Michael Ondaatje – In The Skin of a Lion​ ➝

Yto Barrada – Retrospective

This book, and Barrada’s work in general, holds a particular resonance for my partner Oliver and I, because we set off on a trip to Tangier to visit Barrada’s Cinematheque de Tanger after only having known each other a few weeks. We watched three films, all in French and hardy understood a word but it was one of the best experiences. We got t-shirts and shortly after ruined them in the washing machine. The book – which traces a retrospective journey through Barrada’s work exploring postcolonial history with a focus on her hometown of Tangier – is beautifully printed with different papers and full up of images of Barrada’s films and sculptures and installation work. Both of us return to look at it from time to time. I particularly love her collections of blue-toned pictures of palm trees.

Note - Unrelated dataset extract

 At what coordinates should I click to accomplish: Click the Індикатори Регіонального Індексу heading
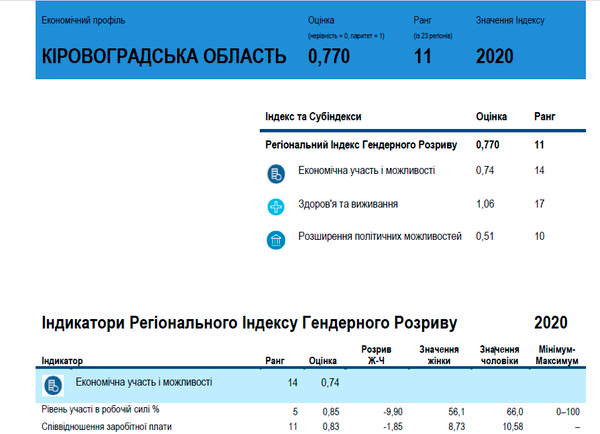click(249, 323)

Yto Barrada – Retrospective​ ➝

Ed Ruscha – A Few Palm Trees

Talking of palm trees, how could I work with photobooks and zines for so long and not acknowledge Ruscha? I’d buy his books if I could. Perhaps the thing I like best are his simple, straight-to-the-point titles that deny any sort of poeticism – they’re almost disarming. “Various Small Fires”, “Every Building on the Sunset Strip”. I run an irregular experiment in photography and literature over at Paper Journal, and I named it after my favourite of his books: A Few Palm Trees. I just love that title. It offered me the suggestion of a simple starting point with endless potential that I was looking for in a name.

Ed Ruscha – A Few Palm Trees​ ➝

Lucy Lippard – I See/You Mean

I picked up a copy of Lippard’s I See/You Mean a few years ago when I went to the New York Art Book Fair for the first time. The cover was bright purple and had this intricate white pattern on it – like a relief map – which I couldn’t take my eyes away from. The back cover promised a journey through palmistry, maps, tarot, mirrors, sexual encounters and overheard dialogue – what wouldn’t be to love? Lippard talks through a series of photographs in it and a loose narrative unfolds bit by bit. It was originally written in 1979 and they say it’s a sort of cataloguing of the emergence of her feminist consciousness.

Lucy Lippard – I See/You Mean​ ➝

Taiyo Onorato and Nico Krebs – As Long As it Photographs

Maybe the most important thing I’ve learnt through my work and all of the people I’ve been lucky enough to have conversations with in this industry is that there is a real value to humour in photography. I’m thinking of fun and the idea of ‘play’, yes, but also of a more subtle, wry wit, which Taiyo Onorato and Nico Krebs are modern masters of, I think. I first fell in love with them when their oversize publication ‘As Long As It Photographs / It Must Be A Camera’ made its way into the Self Publish, Be Happy Library, where I was working as Editor at the time. All of these strange objects are turned into cameras – from piles of books to turtles. It’s amazing, and really, really funny.

Taiyo Onorato and Nico Krebs – As Long As it Photographs​ ➝

Koen Brams – The Encyclopaedia of Fictional Artists

The tussle between author and character is something that’s been of interest to me for years. I like books like Anna Banti’s Artemesia where the lines blur, and I like it when an author slips into their novel, and talks to their character. In this vein, I’ve thought about fictional artists for a long time and I picked up this book when I used to work in the bookshop at the Tate Modern on weekends when I first graduated. I dip in and out of it pretty consistently, and I’ve always loved reading about the fabricated artists that have appeared in literature through time. In a way, it traces a sort of alternative history of art. I always get the feeling that there’s further research in there for me somewhere, though it hasn’t revealed itself to me yet. Maybe it’ll be my life’s great work in the end.